The consequences of the weaning process, which is the phased formation of reciprocal dominance relationships through agonistic behavior, are well-known phenomena [33]. Most weaned pigs show this aggressive tendency by fighting or biting other pigs from different groups. This behavior manifests as an accumulation of skin lesions throughout the body, legs, ears, and tail [34,35]. The results of the present study showed that pigs raised under exposure to the enriched environment had reduced skin lesion scores compared to the control group, and there was a trend towards a decrease in the number of skin lesions as exposure time to the enriched environment increased. These results are linked to those of previous studies that observed that over 20% lowered oral activities related to skin lesions in pigs reared in enriched environments [36], and the response to enriched environments is correlated with the age of the pigs [37]. These facts led us to conclude that access to an enriched environment contributed to a reduced skin lesion score, which is consistent with the diminished reciprocal agonistic behavior observed in the present study.

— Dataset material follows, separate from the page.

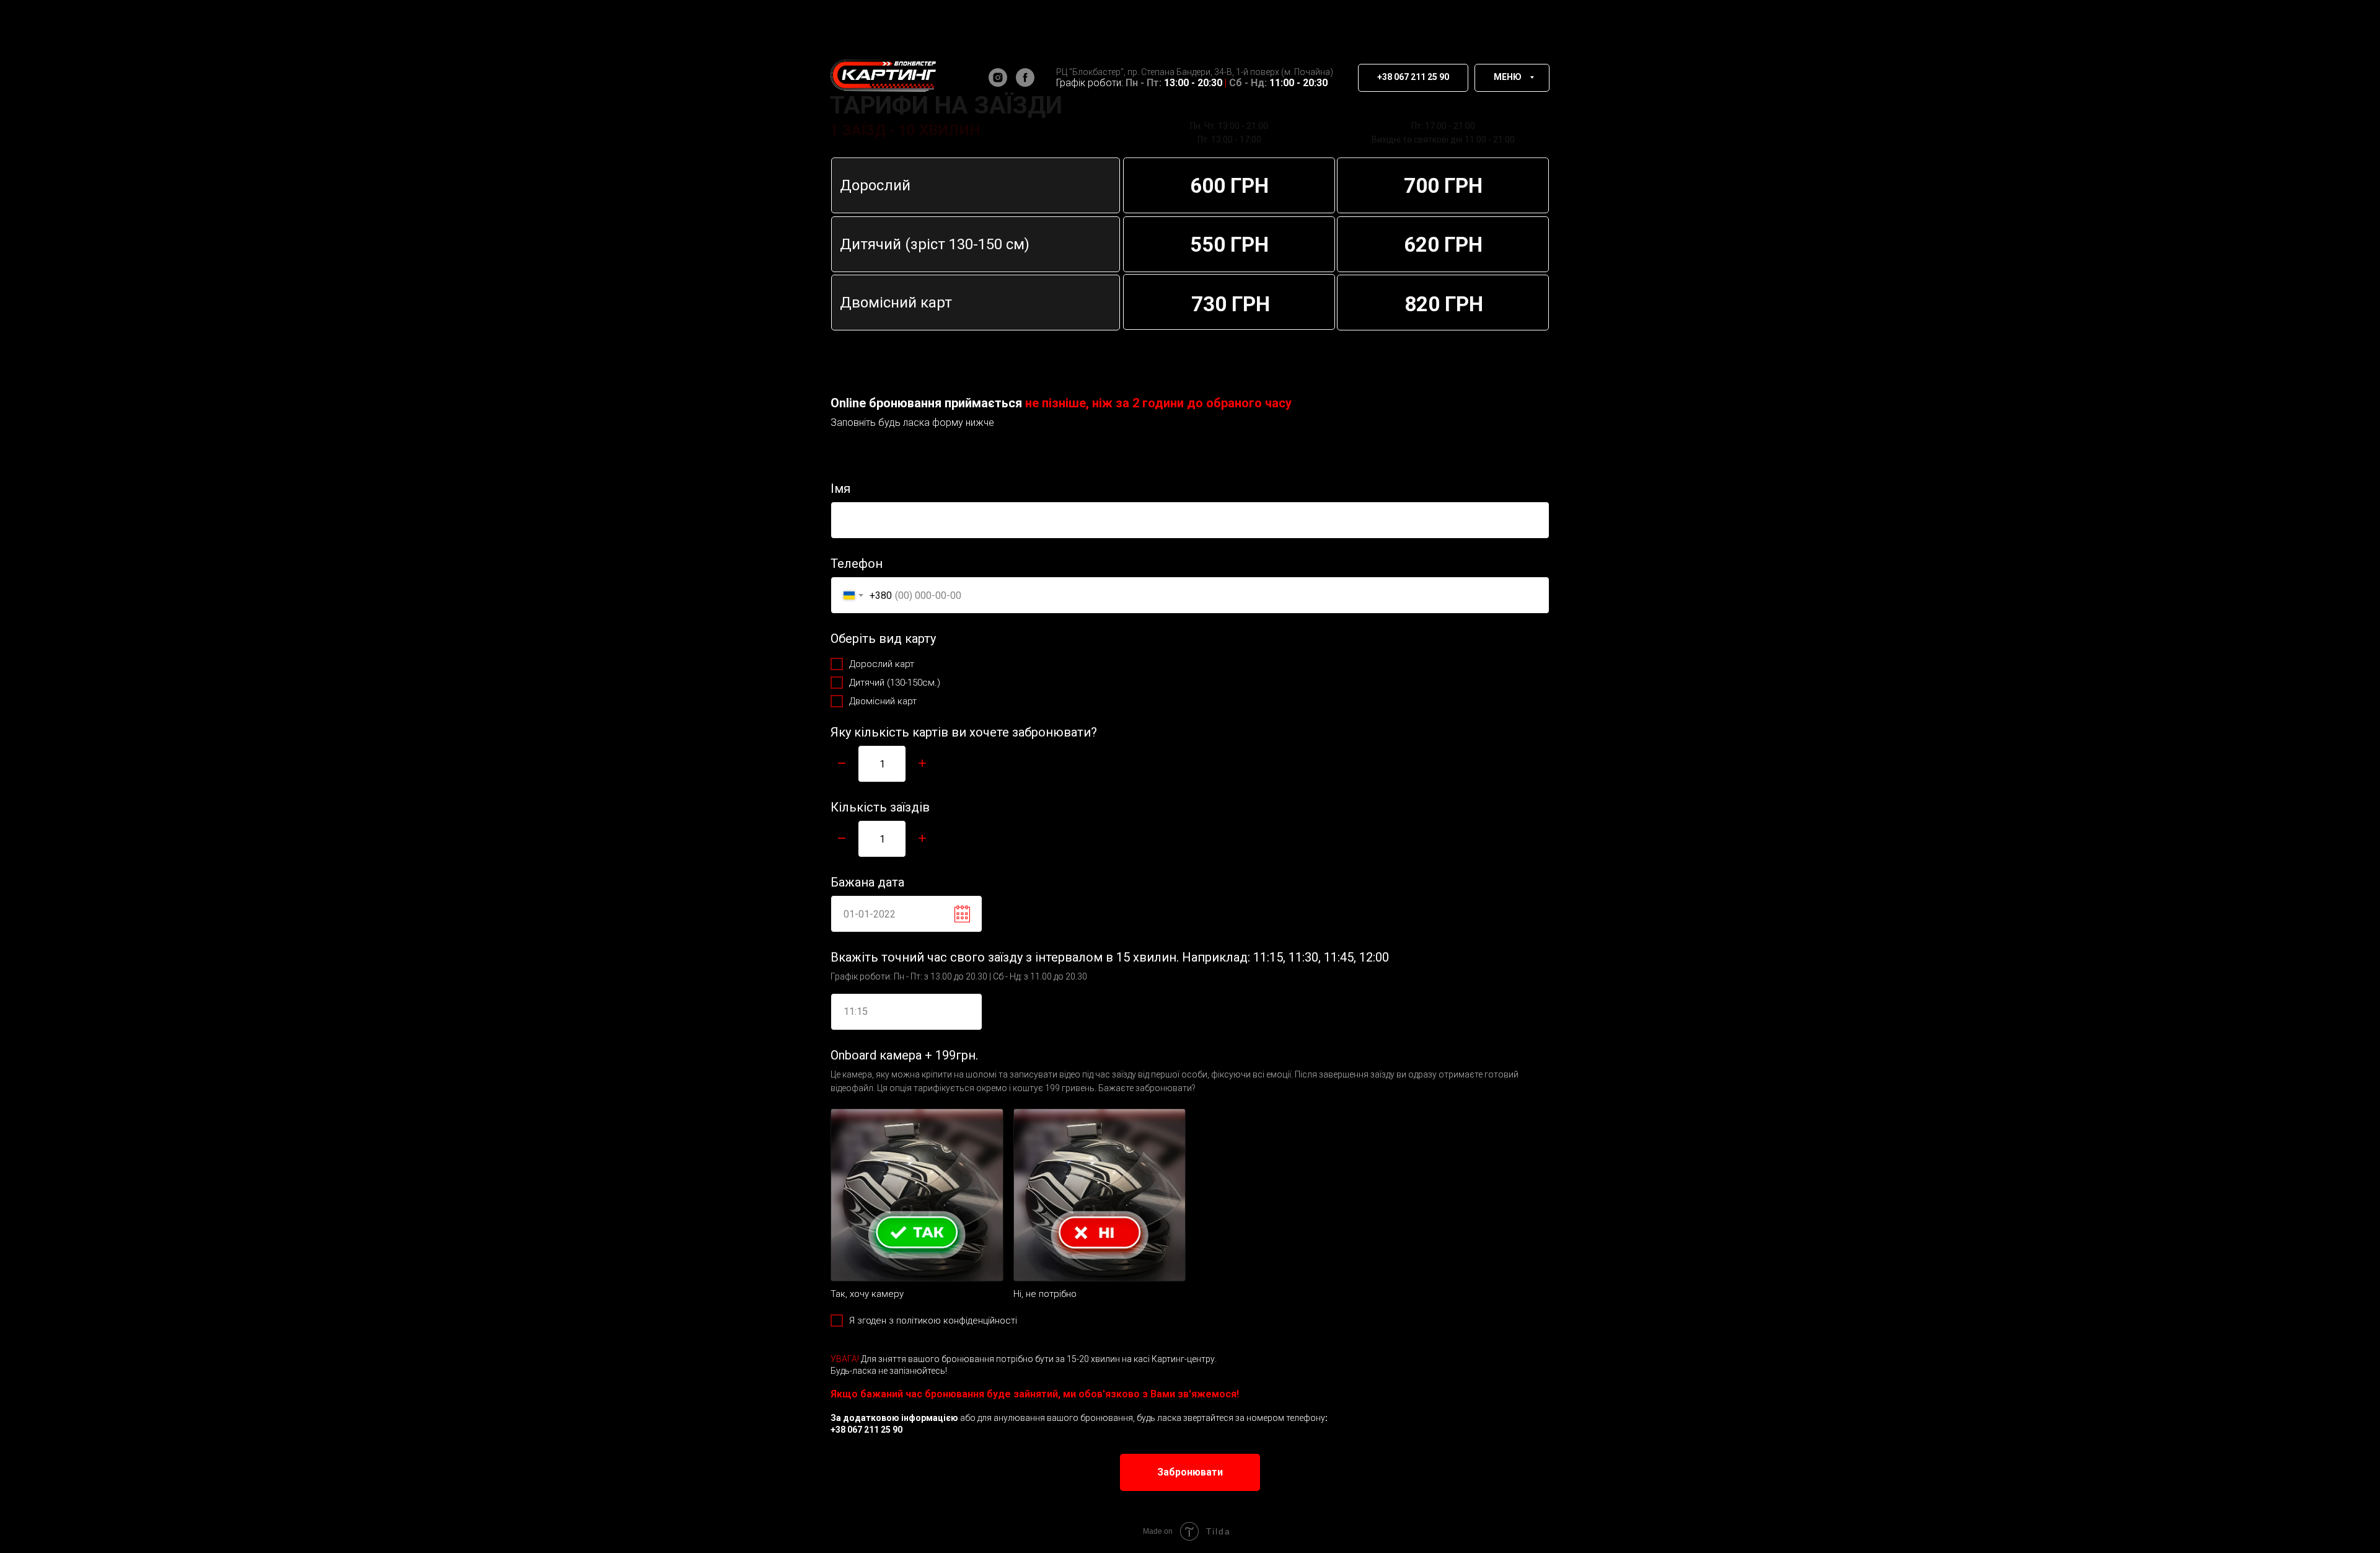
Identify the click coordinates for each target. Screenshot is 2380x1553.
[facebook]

When animals encounter stressful conditions, such as a shortage of environmental enrichment, they can activate the hypothalamic-pituitary-adrenal axis, which is associated with the secretion of glucocorticoid cortisol, an indicator of stress levels measured in blood, urine, saliva, and hair [38]. In the present study, the EE-4 group had lower hair cortisol concentrations during the weaning phase; however, the enriched environment did not affect salivary cortisol concentrations. These results are consistent with previous studies that have shown that barren environments adversely affect the welfare of weaned pigs and that it is connected to the increment of hair cortisol levels in pigs raised in a barren environment [20,39]. Cortisol concentration in hair is a response to chronic stress that is distinct from salivary cortisol levels, which are related to acute stress response in weaning pigs [40]. These responses indicate that they were subjected to sustained stress over weeks while growing in a non-enriched environment, similar to the present study. However, in contrast to the present study, previous studies have demonstrated increased salivary cortisol concentrations in pigs raised in barren environments [41,42]. In this context, the weaning process, including relocation or social mixing, is a stressor that can be characterized by elevated salivary cortisol levels. However, salivary cortisol levels recovered to normal ranges within 8 h, indicating that it is most likely an acute stress response [43,44]. There was a 1.47-fold increase in salivary cortisol concentration after weaning; however, this increase was reduced by 1.26-fold greater two days after weaning. This can be explained as a transient response that progressively decreases concentration [45]. Therefore, environmental enrichment conditions may be consistently more favorable for reducing stress on the growth and welfare of weaning pigs; however, further research is required to refine the appropriate assay that may influence the results.